The children in Elaine Hall’s musical theater camp, dubbed “The Miracle Project” aren’t your average pre-teen theater students. The Miracle Project is a musical theater camp solely for autistic children who, despite their many problems engaging with the world, delight and thrive in musical theater.

In just 22 weeks, the kids put together a musical performance, lovingly documented in Autism: The Musical . The logic behind such an endeavor—getting children who have a hard time focusing to memorize songs and dialogue—seems a bit dubious at first but Hall, who was inspired to start the camp because of her own autistic son Neal (adopted from Russia and still unable to communicate verbally), bases the project on the premise that theater, with its embrace of the strange and unexpected, could serve a real need for autistic kids.

As Hall describes it, theater professionals were the first to have real breakthroughs with Neal. “I started bringing in theater people who had no problem with things out of the ordinary and if Neal needed to do crazy things they would be crazy with him, with big affect and they would join his world until he emerged into our world.”

The documentary is about much more than the theatrical process, however, as it lets us into the personal stories of the children and perhaps more poignantly, those of their parents.

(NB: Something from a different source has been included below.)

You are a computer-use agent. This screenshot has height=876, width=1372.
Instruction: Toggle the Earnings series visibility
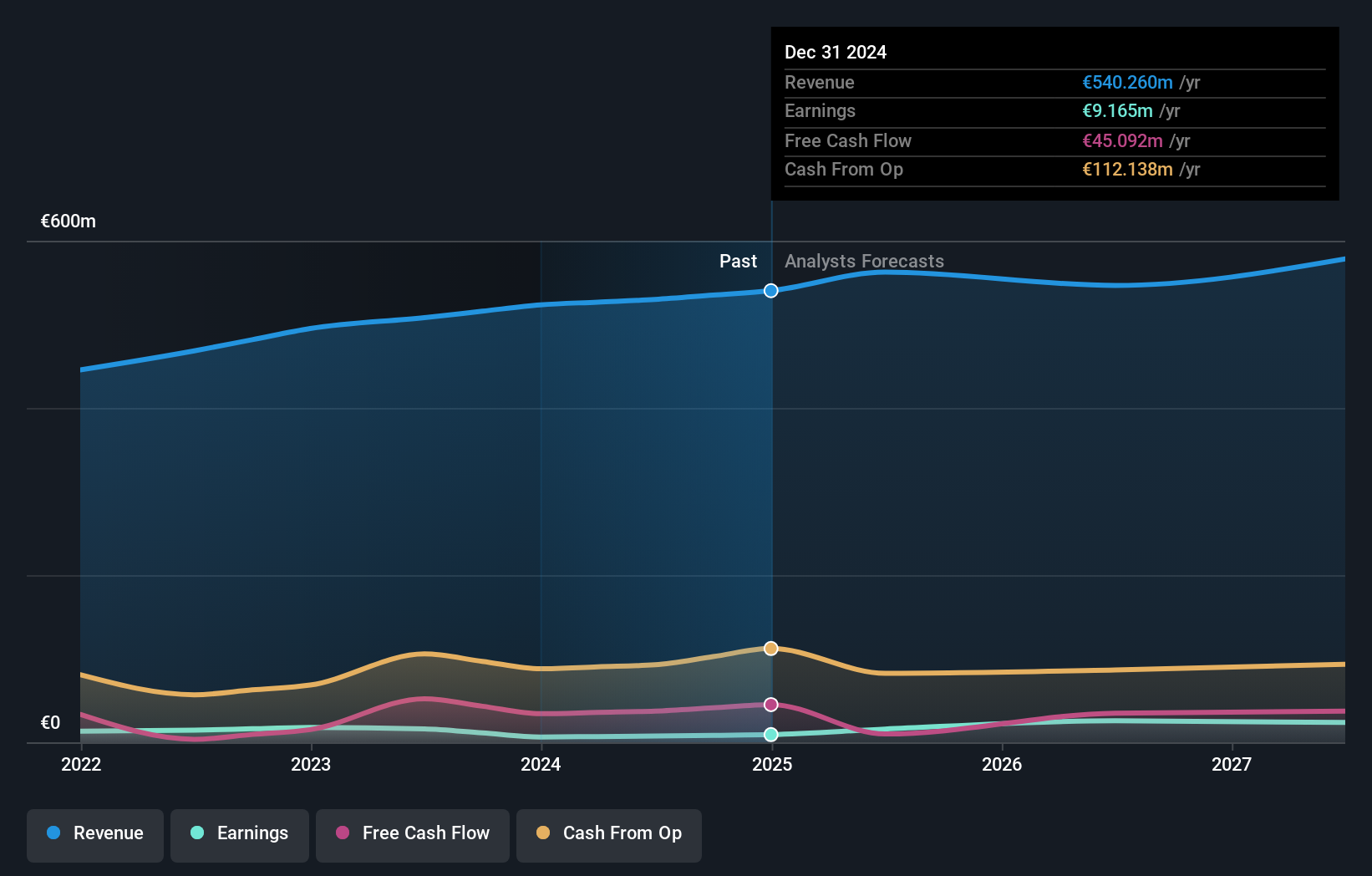pyautogui.click(x=239, y=833)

What comes across is that autistic children are so different from one another, each having their own particular problems and charm.

There is Henry, son of Stephen Stills of Crosby, Stills and Nash, who is obsessed with reptiles and prehistoric animals. Henry makes friends with Wyatt, a highly verbal young man who is well aware of the insults the other kids make about him at school. Wyatt, more than any of other kids, seems attuned to the way he and other autistic kids are seen, telling his mother about his special education class “100 percent of the kids in my class are retarded.” What he is most concerned about, however, are bullies “Mom have you ever heard a bully? Mom, they’re growing up and when bullies grow up they get meaner.”

Wyatt and Henry bond over being bullied at the Miracle Project where Hall has them play-act being bullied and eventually turns it into the song “Sensitive”. Wyatt says the acting makes him feel “spectacular”.

On the other hand, there is Adam, a precociously cute and short young boy with coke bottle glasses who has an incredibly hard time focusing on anything, prone to tantrums and freak-outs. Adam’s parents, though still together, are clearly buckling under the strain of taking care of him. They openly discuss that the month Adam got diagnosed Adam’s father began a 16-month affair. Roseanne, Adam’s mother believes “he definitely had the affair as a way to distance himself” while his father disagrees. “Roseanne is very resentful that I have a life beyond Adam … you see an awful lot of single moms of autistic kids…women overlook the fact that they may have been a factor (not the only factor) by being so monomaniacal or self-involved with their kid.” The tension is thick between them and the stress of dealing with an autistic child becomes apparent as Adam refuses to sit down to Thanksgiving dinner and Roseanne chases him around the room with a forkful of potatoes in hand.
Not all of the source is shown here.